Now we’ll import our first dataset into R.

## Load in the tidyverse, an extremely useful set of packages that you installed before the class
library(tidyverse)
## ── Attaching packages ─────────────────────────────────────── tidyverse 1.3.1 ──
## ✓ ggplot2 3.3.5     ✓ purrr   0.3.4
## ✓ tibble  3.1.6     ✓ dplyr   1.0.8
## ✓ tidyr   1.2.0     ✓ stringr 1.4.0
## ✓ readr   2.1.2     ✓ forcats 0.5.1
## ── Conflicts ────────────────────────────────────────── tidyverse_conflicts() ──
## x dplyr::filter() masks stats::filter()
## x dplyr::lag()    masks stats::lag()
## import the education dataset for 2018 using read_csv from the readr package of the tidyverse
ed18 <- read_csv("data/full_data_18_fin_exc.csv")
## Rows: 13036 Columns: 41
## ── Column specification ────────────────────────────────────────────────────────
## Delimiter: ","
## chr  (9): NCESID, State, NAME, CONUM, County, dType, dUrbanicity, sd_type, s...
## dbl (32): STATE_FIPS, ENROLL, LRPP, SRPP, SLRPP, LR, SR, SLR, SRPP_cola, LRP...
## 
## ℹ Use `spec()` to retrieve the full column specification for this data.
## ℹ Specify the column types or set `show_col_types = FALSE` to quiet this message.
## You can use the full path name too (this is the path on my computer)
## We will cover filepaths on Windows machines in our next lab -- this only works on Mac
# ed18 <- read_csv("~/spatial/NewSchool/methods1-materials-fall2021/class1/data/full_data_18_fin_exc.csv")

Things to notice:

  • The csv is listed in your Environment
    • To view details about the data, click the down arrow next to the filename
  • Notice the messages in the Console
    • They provide information about the table and the process of importing it
    • The data type for each column was automatically determined



Data frames

Data tables are called data frames in R

Let’s explore our first data frame with some functions

## list all of the column names in the console
names(ed18)

# print information about each column (returns the name of each column, the data type, and the first few values)
glimpse(ed18)

# open the data frame
View(ed18)

Things to notice:

  • You can Search or Filter when you view the dataframe
  • The data type is displayed in the head and in the Environment window
  • You can also open the data frame by clicking on the data frame name in the Environment pane



Basic data types in R

  • Numeric
    • Integers (whole numbers)
    • Doubles (fractions)
  • Character (string)
  • Logical (boolean) - TRUE or FALSE

Things to notice:

  • The whole column is always the same type, if there is one character in a numeric column, the whole column will be type = character.
  • NA for missing value



Create new columns in dataframe

### Sometimes you want an id to be numeric instead of string
# Create a new numeric column for county number
ed18$county_num <- as.numeric(ed18$CONUM)

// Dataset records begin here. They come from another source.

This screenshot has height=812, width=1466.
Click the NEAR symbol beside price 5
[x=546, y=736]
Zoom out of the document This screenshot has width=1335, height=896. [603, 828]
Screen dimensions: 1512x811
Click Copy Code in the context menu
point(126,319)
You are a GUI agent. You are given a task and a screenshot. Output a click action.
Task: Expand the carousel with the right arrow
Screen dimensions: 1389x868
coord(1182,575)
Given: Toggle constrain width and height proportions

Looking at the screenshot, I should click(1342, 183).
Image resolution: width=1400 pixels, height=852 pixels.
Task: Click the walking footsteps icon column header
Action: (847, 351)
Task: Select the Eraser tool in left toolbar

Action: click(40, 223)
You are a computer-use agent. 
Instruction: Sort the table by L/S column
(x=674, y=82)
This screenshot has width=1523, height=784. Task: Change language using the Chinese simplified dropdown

# Create a new numeric column - Percent of Student eligible for free-and-reduced price lunch
# This is a common measure of the level of economic distress in a school
ed18$percent_free_reduced_lunch <- ed18$dFRL/ed18$dEnroll_district

View(ed18)

Things to notice:

  • The new column is added to the end of the data frame
  • You can sort ascending and descending by any column



Select columns from your data frame

### Create a new data frame with fewer columns

ed18_select <- ed18[c("NCESID", "State", "NAME", "dEnroll_district",
                              "percent_free_reduced_lunch", "StPovRate")]

Things to notice:

  • In base R, brackets are used to select columns from a data frame.
  • new_data_frame <- old_data_frame[c(list of all columns to keep, in quotes, comma-separated)]



Select rows your dataframe

### Create a new dataframe for your New York
newyork18 <- subset(ed18_select, State == "New York")

# Calculate how many districts are there in New York?
ny_districts <- nrow(newyork18)
ny_districts
## [1] 675

Things to notice:

  • The value for ny_districts in your Environment has an L after it - this means its an integer



Write your data frame to your computer

### write new New York data frame of to my data folder
write_csv(newyork18, "data/new_york_18_selected.csv")




Homework

See assignments for week 1 in Canvas.